As a concession to protesters and an opposition movement clamoring for structural change, the Chilean government agreed to a plebiscite (now pushed to a later date due to the coronavirus), on drafting a new constitution. The plebiscite (AKA referendum) will also ask voters what method they prefer for drafting the new constitution: a “mixed-convention” of half-current parliament members and half-elected just for the convention or a pure “constitutional convention.” Polls indicate that the majority of Chileans will vote for the plebiscite, although it is unclear which flavor of convention they prefer.
- Is the plebiscite likely to result in positive change for Chile?
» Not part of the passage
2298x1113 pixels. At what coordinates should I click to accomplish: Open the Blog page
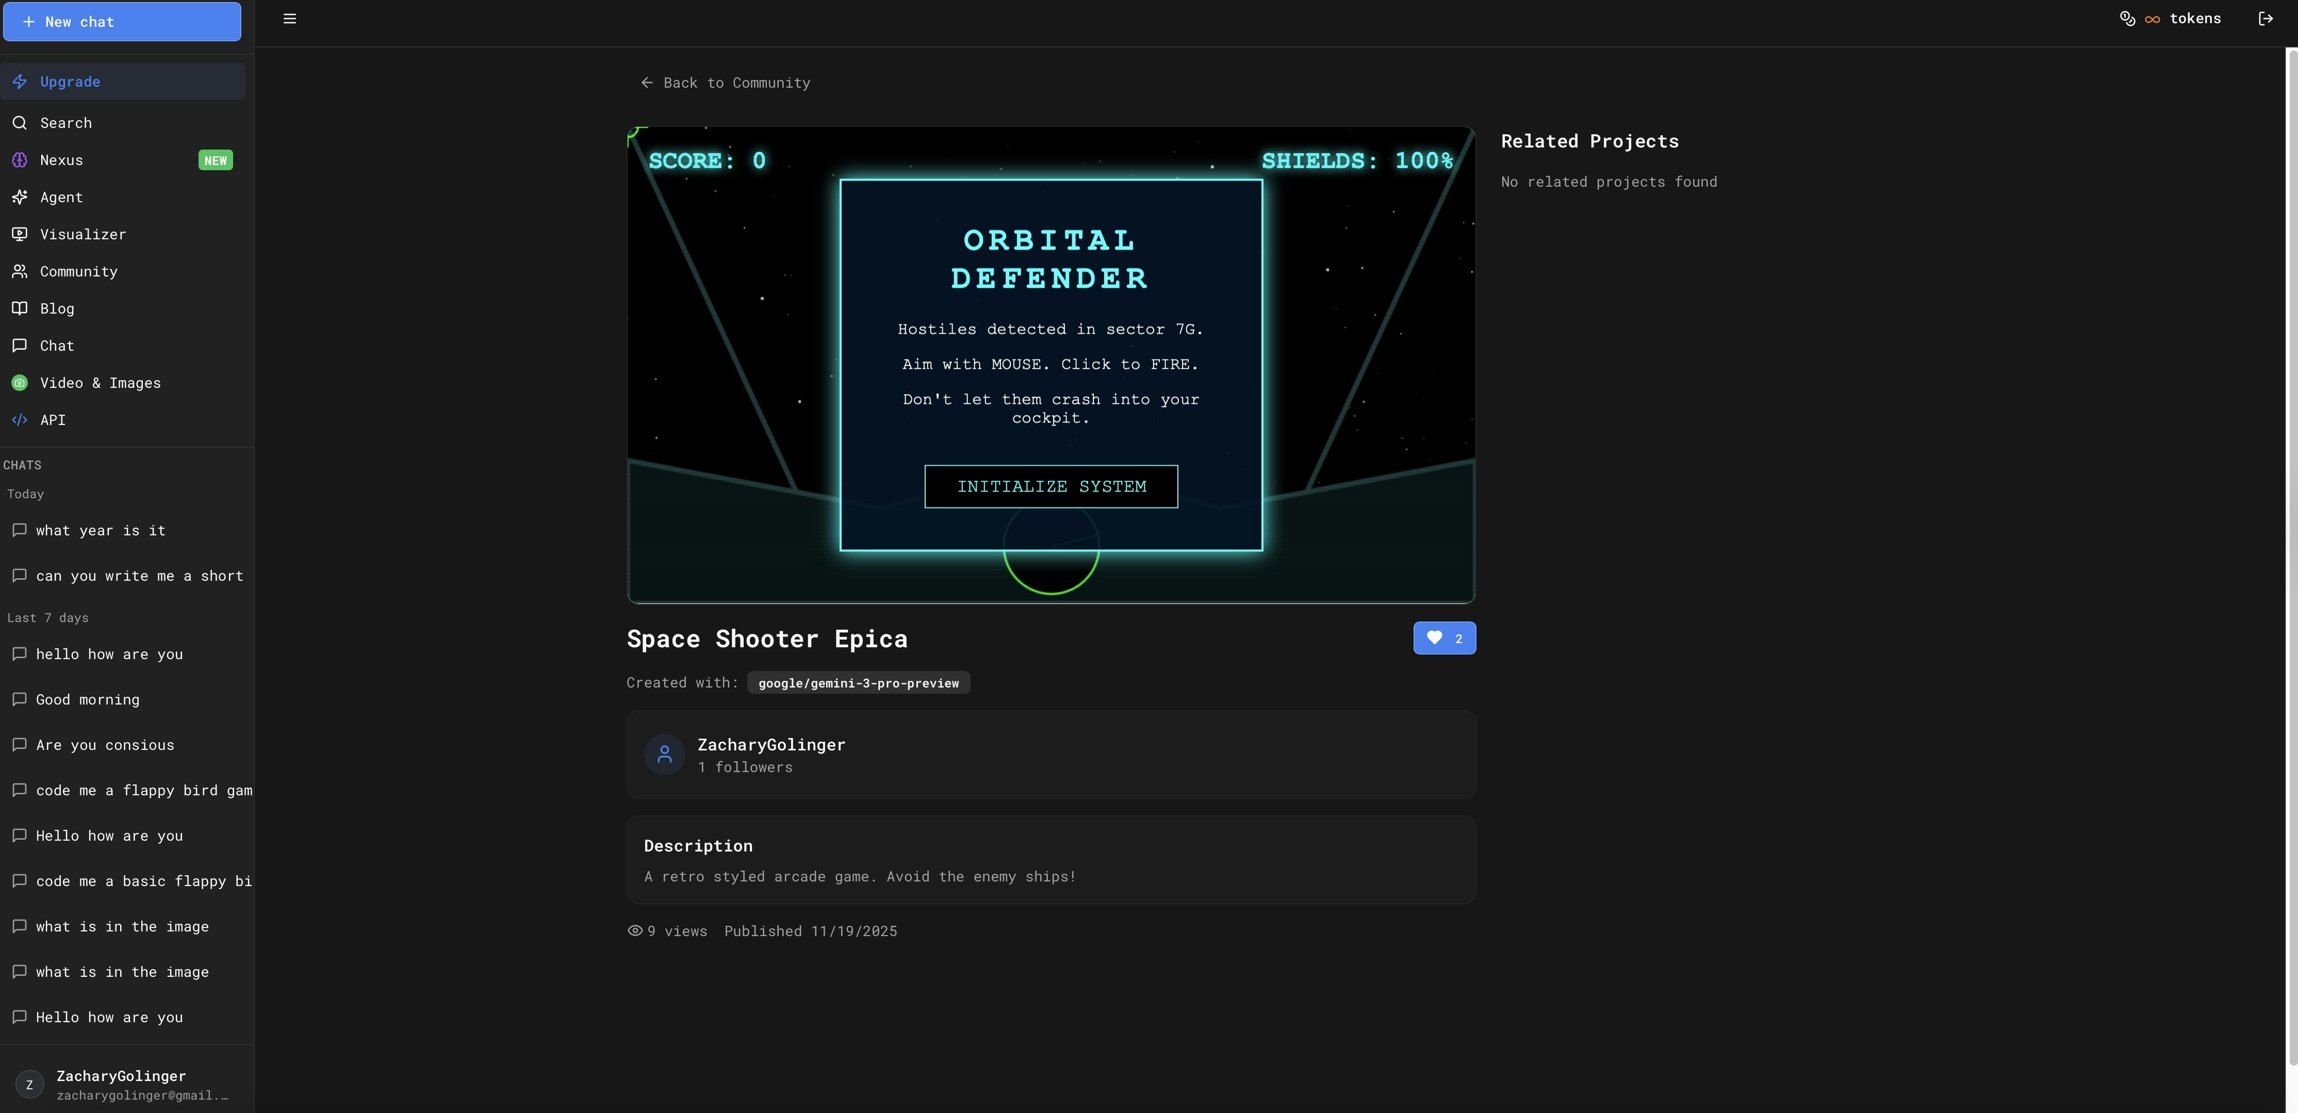click(x=57, y=308)
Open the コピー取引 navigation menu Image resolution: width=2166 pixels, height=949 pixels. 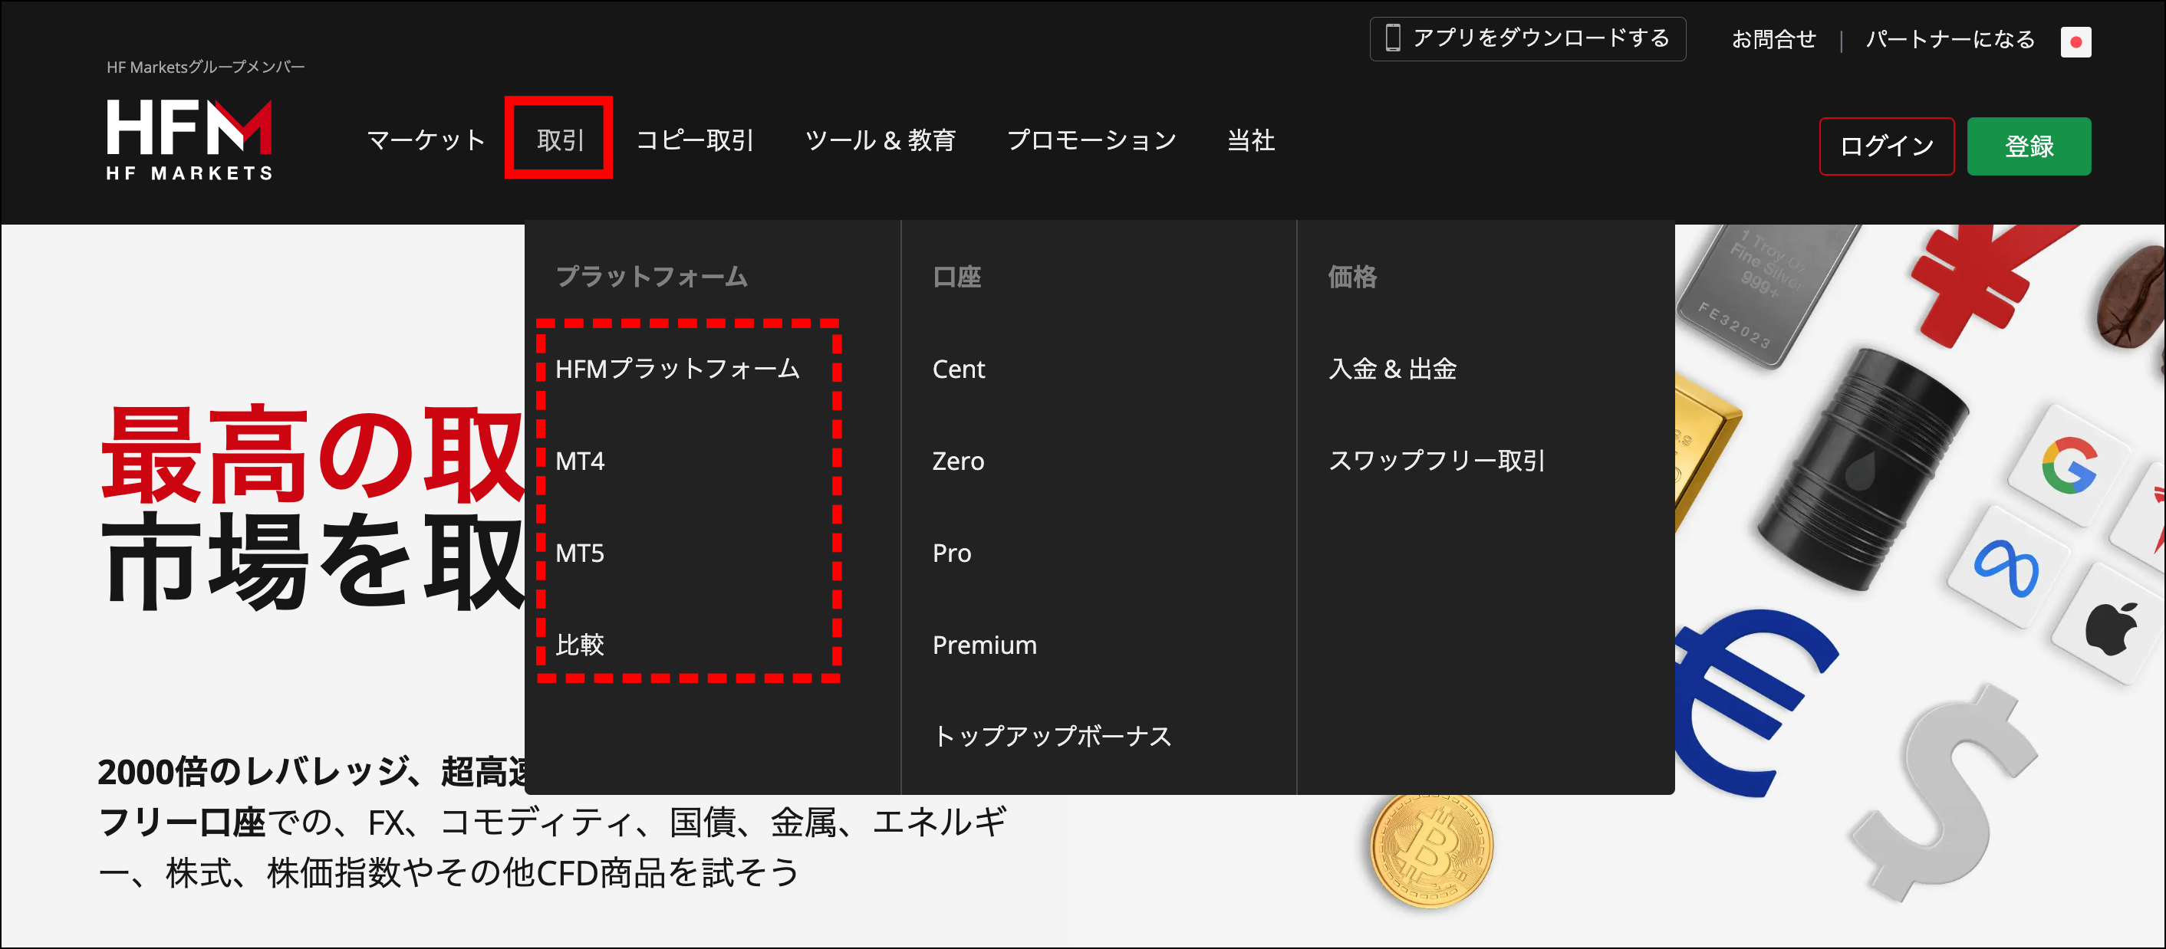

Advocates for a new constitution claim that it will restore stability and public confidence in the government by meeting protesters’ demands for a greater state role in ensuring economic and social equality. And importantly, it could replace anti-democratic aspects of the current constitution, which have been in place since the Pinochet era. However, there are concerns that a new constitution could move the nation away from a political and economic model that has made it one of the most developed countries in Latin America. To be sure, there are risks to Chilean constitutional reform, but given the scale of protests (over one million people on October 25, 2019), as well as the widely-shared desire for a new constitution, it is a risk worth taking. Moving political disagreements from the streets to a deliberative institutional process is an essential step in a properly functioning democracy. Indeed, it is imperative that the Chilean government and civil society work together to produce a new governing consensus that can alleviate the crisis paralyzing the country in recent months.
- What is Chile’s history of democracy?
Chile is a country with a long democratic tradition going back to the 19th century that was interrupted by the Pinochet dictatorship. In 1973, General Augusto Pinochet staged a coup against the democratically-elected Marxist, Salvador Allende. Pinochet’s regime would go on to torture and murder thousands and drive hundreds of thousands more Chileans into exile. Since the transition back to democracy in 1990, Chilean governments have amended the constitution to be more democratic, and have made strides to make the Chilean economy work for a broader segment of society. But as recent protests have shown, some Chileans are dissatisfied with the pace of change. That being said, given Chile’s history of democracy and the largely peaceful nature of the recent protest movement, there is cause for optimism moving forward.